Jon, thanks. That explains why .004" inch or so would work for my settings on the XY and a tighter setting on the Z screw mounted encoder.
Correct me if my understanding is wrong, following error has nothing to do with the accuracy of linuxcnc as it tries to have 0 error but is a flag to stop movement when the error exceeds the set point.

Yes, that is right. Following error from the PID is the instantaneous difference between commanded and actual position. MIN_FERROR is the base limit of permitted error for that axis. FERROR is an addition to the limit proportional to velocity.
So, if MIN_FERROR = 0.003 and FERROR= 0.001, then .003" of difference between commanded and actual position is allowed at standstill. At 120 IPM feedrate, that is 2 IPS, so 2 X .001 is added to the allowable error, and you can have up to .005" or error at that speed. This allows more error when in rapid traverses, but tightens the limits at cutting feed rates.

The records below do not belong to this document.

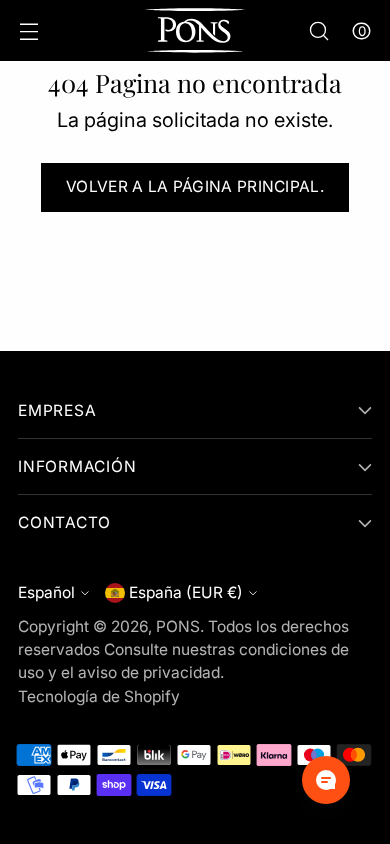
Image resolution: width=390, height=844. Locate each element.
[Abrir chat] (326, 780)
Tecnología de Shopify (99, 696)
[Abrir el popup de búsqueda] (318, 30)
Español (46, 592)
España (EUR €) (186, 592)
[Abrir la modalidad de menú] (28, 30)
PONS (178, 626)
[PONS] (195, 30)
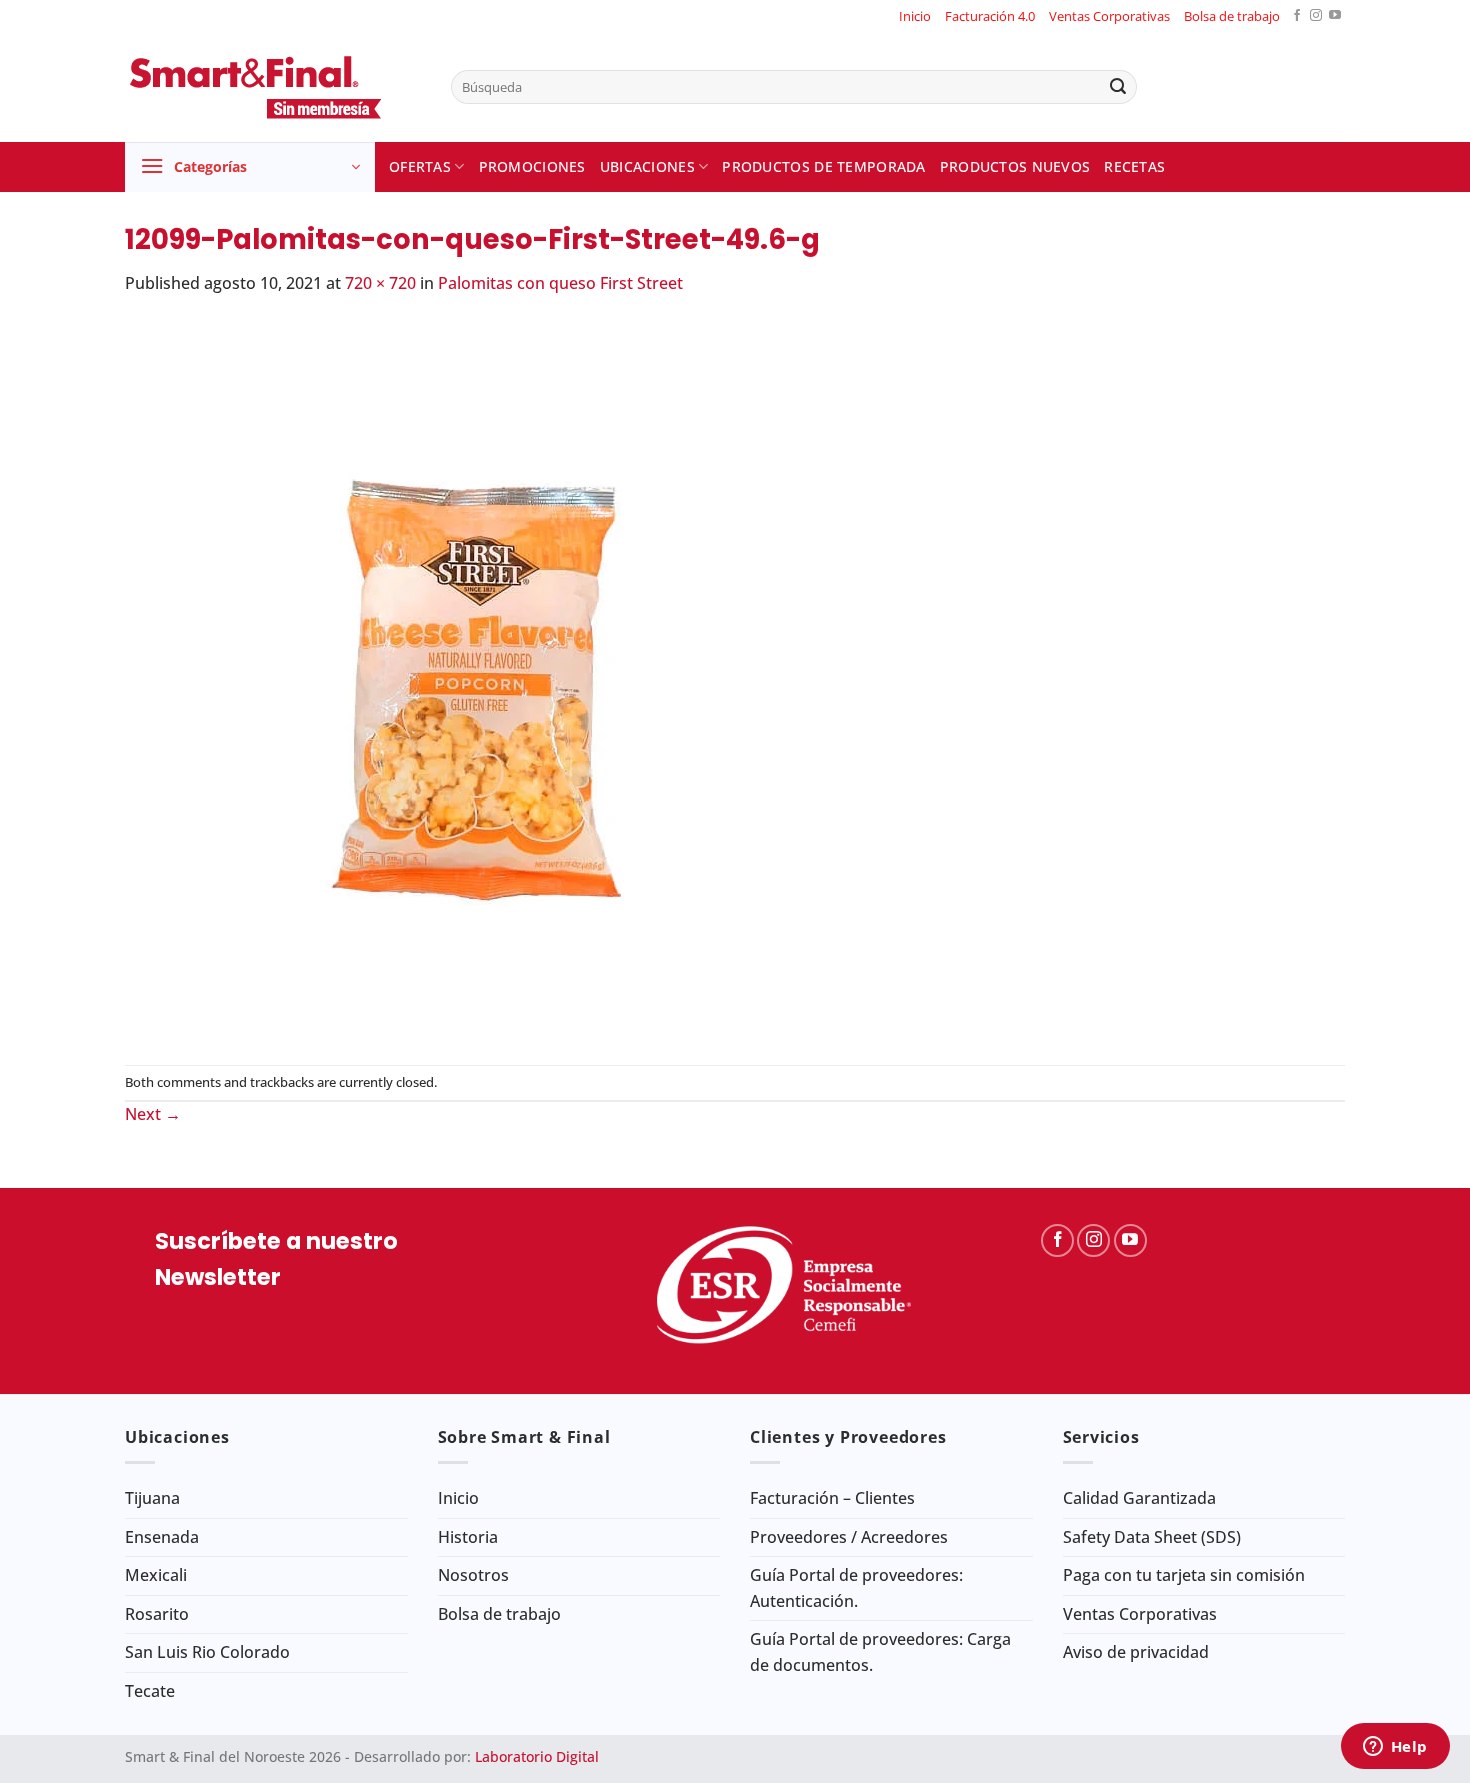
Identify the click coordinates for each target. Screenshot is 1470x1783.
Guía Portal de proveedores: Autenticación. (856, 1588)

My f error plot shows the spike on start of acceleration, I set my value above that. In other words, a setting of .004" would trip at .004" and above. When not tripped, it has no affect of arriving at the target say .004" short or too far.
Now, how does the trajectory planner come into effect on this for tuning? Should tuning be done with exact stop mode or does it not matter?

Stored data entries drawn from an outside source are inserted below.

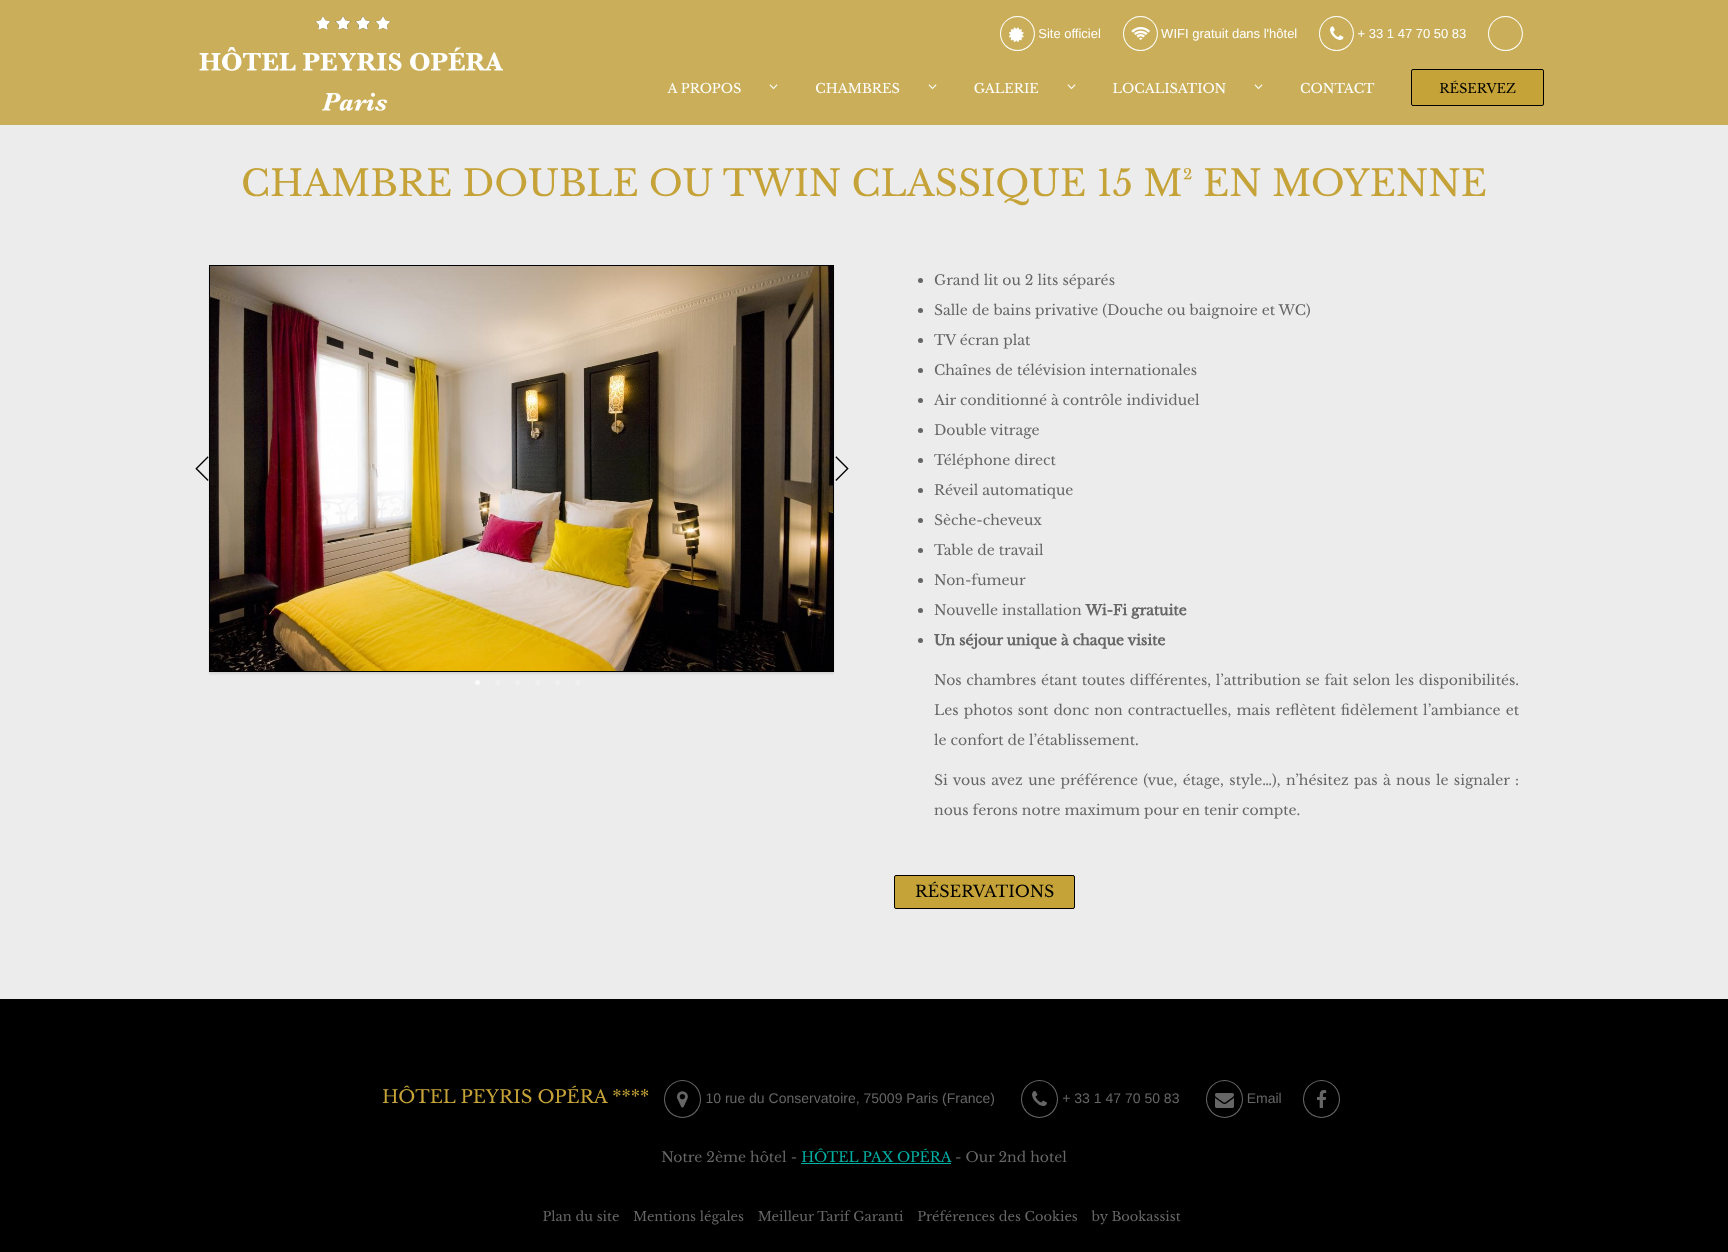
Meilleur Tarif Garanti (831, 1216)
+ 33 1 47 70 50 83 (1410, 33)
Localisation (1170, 88)
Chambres (857, 88)
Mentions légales (688, 1216)
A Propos (705, 88)
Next (841, 468)
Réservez (1477, 88)
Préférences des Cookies (997, 1216)
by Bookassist (1135, 1216)
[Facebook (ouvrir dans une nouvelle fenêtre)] (1321, 1099)
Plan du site (580, 1216)
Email (1262, 1098)
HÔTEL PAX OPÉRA (876, 1157)
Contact (1337, 88)
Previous (201, 468)
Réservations (984, 892)
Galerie (1006, 88)
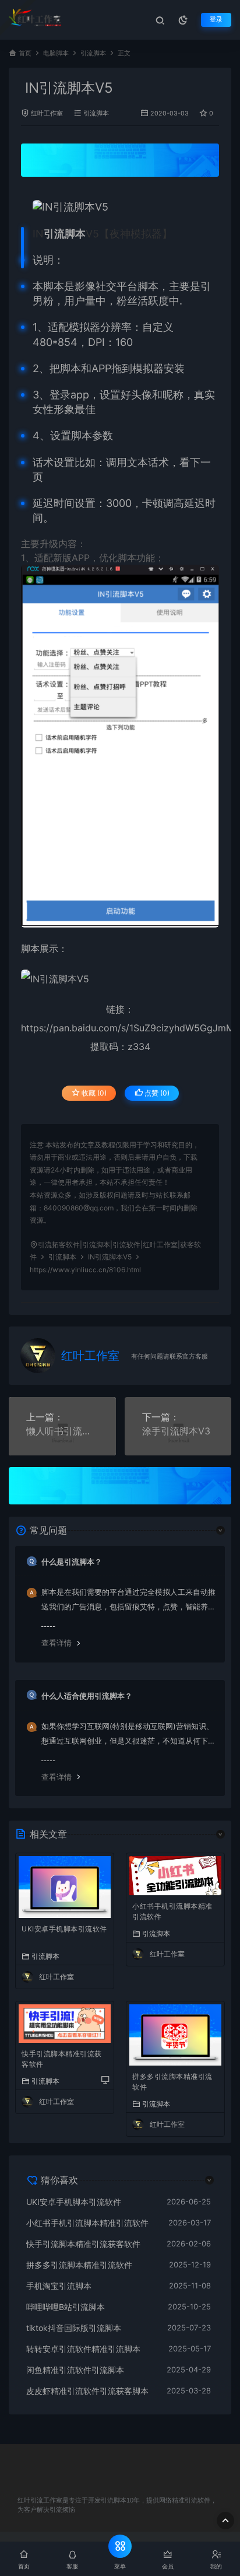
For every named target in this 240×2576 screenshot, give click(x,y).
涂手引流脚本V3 (176, 1431)
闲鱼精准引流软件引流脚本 (75, 2370)
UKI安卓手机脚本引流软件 (64, 1928)
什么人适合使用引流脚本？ (86, 1695)
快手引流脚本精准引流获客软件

The FERROR parameters have NO EFFECT on tuning, they just affect how much error is permitted before stopping movement and reporting an error. The trajectory planner also has no knowledge of following error. It produces interpolated positions at the servo rate of ideal position. The PID component gets these positions and also the actual position reading, and tries to compute the best velocity to command to get the minimum error on the next servo cycle.

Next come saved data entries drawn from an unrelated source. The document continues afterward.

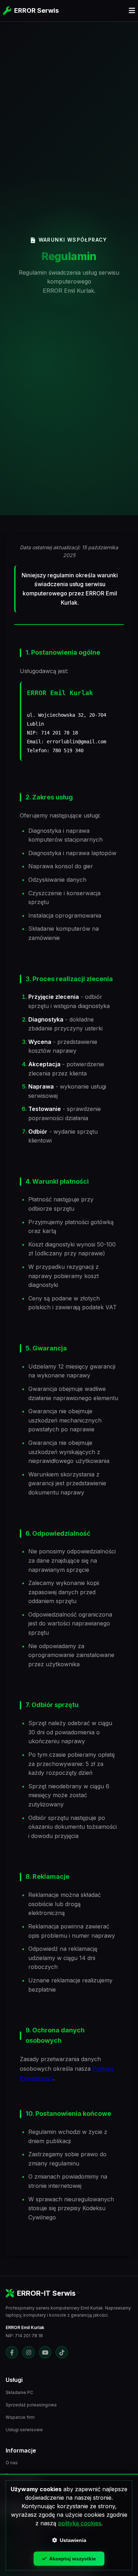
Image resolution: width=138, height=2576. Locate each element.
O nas (12, 2462)
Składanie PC (19, 2392)
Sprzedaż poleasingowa (31, 2404)
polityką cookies (79, 2523)
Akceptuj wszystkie (72, 2558)
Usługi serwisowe (24, 2429)
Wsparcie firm (20, 2417)
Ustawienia (73, 2540)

Last, sorry, the newer INIs have 2 sentries of the same max velocity, max acceleration, min and max limits under axis and joint. I assume that's for backwards compatibility? I think when I save the settings from the calibration screen it just updated the joint section. Can I delete that axis section or just duplicate the values over?

No, not backward compatability. When first started, LinuxCNC is in joint mode, once the axes are homed it switches to Axis mode. There really isn't a lot of distinction on "trivial kinematics" ie. cartesian machines, but there's a huge difference on robots and other angular joint machines. But, for that reason, there are different velocity and accel params for the two modes.